Saved entries:
=== Begin Enclosure ===
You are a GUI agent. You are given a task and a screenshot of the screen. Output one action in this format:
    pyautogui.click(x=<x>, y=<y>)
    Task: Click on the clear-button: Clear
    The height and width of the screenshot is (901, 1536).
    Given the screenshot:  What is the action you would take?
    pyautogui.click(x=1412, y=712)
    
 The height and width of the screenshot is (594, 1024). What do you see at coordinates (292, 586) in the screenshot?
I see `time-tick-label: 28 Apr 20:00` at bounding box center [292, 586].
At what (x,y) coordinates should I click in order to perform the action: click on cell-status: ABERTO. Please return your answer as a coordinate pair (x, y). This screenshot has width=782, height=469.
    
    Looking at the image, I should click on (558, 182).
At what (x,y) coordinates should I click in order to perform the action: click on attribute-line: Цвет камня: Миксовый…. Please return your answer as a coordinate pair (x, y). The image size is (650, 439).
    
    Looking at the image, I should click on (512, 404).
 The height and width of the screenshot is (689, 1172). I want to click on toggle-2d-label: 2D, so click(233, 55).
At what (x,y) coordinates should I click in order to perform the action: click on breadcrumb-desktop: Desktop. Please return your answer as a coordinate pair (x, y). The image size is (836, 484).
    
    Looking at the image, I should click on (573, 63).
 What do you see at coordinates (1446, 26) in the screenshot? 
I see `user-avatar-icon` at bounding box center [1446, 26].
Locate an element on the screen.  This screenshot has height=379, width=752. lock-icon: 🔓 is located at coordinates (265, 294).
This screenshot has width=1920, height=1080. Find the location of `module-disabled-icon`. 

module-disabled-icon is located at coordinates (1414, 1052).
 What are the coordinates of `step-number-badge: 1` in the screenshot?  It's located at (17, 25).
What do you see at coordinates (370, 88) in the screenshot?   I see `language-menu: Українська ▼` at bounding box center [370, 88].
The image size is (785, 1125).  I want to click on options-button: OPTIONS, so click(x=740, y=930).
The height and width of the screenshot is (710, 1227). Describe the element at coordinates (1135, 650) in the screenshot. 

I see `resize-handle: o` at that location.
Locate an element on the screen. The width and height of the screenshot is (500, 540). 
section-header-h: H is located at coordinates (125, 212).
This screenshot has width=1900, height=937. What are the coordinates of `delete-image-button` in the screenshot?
=== End Enclosure ===
* [WORK INSTRUCTION]: Please rewrite the items above, swapping every "return your answer" for "give your reply" and changing nothing else.

* [SOLUTION TO THIS TASK]:
You are a GUI agent. You are given a task and a screenshot of the screen. Output one action in this format:
    pyautogui.click(x=<x>, y=<y>)
    Task: Click on the clear-button: Clear
    The height and width of the screenshot is (901, 1536).
    Given the screenshot:  What is the action you would take?
    pyautogui.click(x=1412, y=712)
    
 The height and width of the screenshot is (594, 1024). What do you see at coordinates (292, 586) in the screenshot?
I see `time-tick-label: 28 Apr 20:00` at bounding box center [292, 586].
At what (x,y) coordinates should I click in order to perform the action: click on cell-status: ABERTO. Please give your reply as a coordinate pair (x, y). This screenshot has width=782, height=469.
    
    Looking at the image, I should click on (558, 182).
At what (x,y) coordinates should I click in order to perform the action: click on attribute-line: Цвет камня: Миксовый…. Please give your reply as a coordinate pair (x, y). The image size is (650, 439).
    
    Looking at the image, I should click on (512, 404).
 The height and width of the screenshot is (689, 1172). I want to click on toggle-2d-label: 2D, so click(233, 55).
At what (x,y) coordinates should I click in order to perform the action: click on breadcrumb-desktop: Desktop. Please give your reply as a coordinate pair (x, y). The image size is (836, 484).
    
    Looking at the image, I should click on (573, 63).
 What do you see at coordinates (1446, 26) in the screenshot? 
I see `user-avatar-icon` at bounding box center [1446, 26].
Locate an element on the screen.  This screenshot has height=379, width=752. lock-icon: 🔓 is located at coordinates (265, 294).
This screenshot has width=1920, height=1080. Find the location of `module-disabled-icon`. 

module-disabled-icon is located at coordinates (1414, 1052).
 What are the coordinates of `step-number-badge: 1` in the screenshot?  It's located at (17, 25).
What do you see at coordinates (370, 88) in the screenshot?   I see `language-menu: Українська ▼` at bounding box center [370, 88].
The image size is (785, 1125).  I want to click on options-button: OPTIONS, so click(x=740, y=930).
The height and width of the screenshot is (710, 1227). Describe the element at coordinates (1135, 650) in the screenshot. 

I see `resize-handle: o` at that location.
Locate an element on the screen. The width and height of the screenshot is (500, 540). 
section-header-h: H is located at coordinates (125, 212).
This screenshot has width=1900, height=937. What are the coordinates of `delete-image-button` in the screenshot?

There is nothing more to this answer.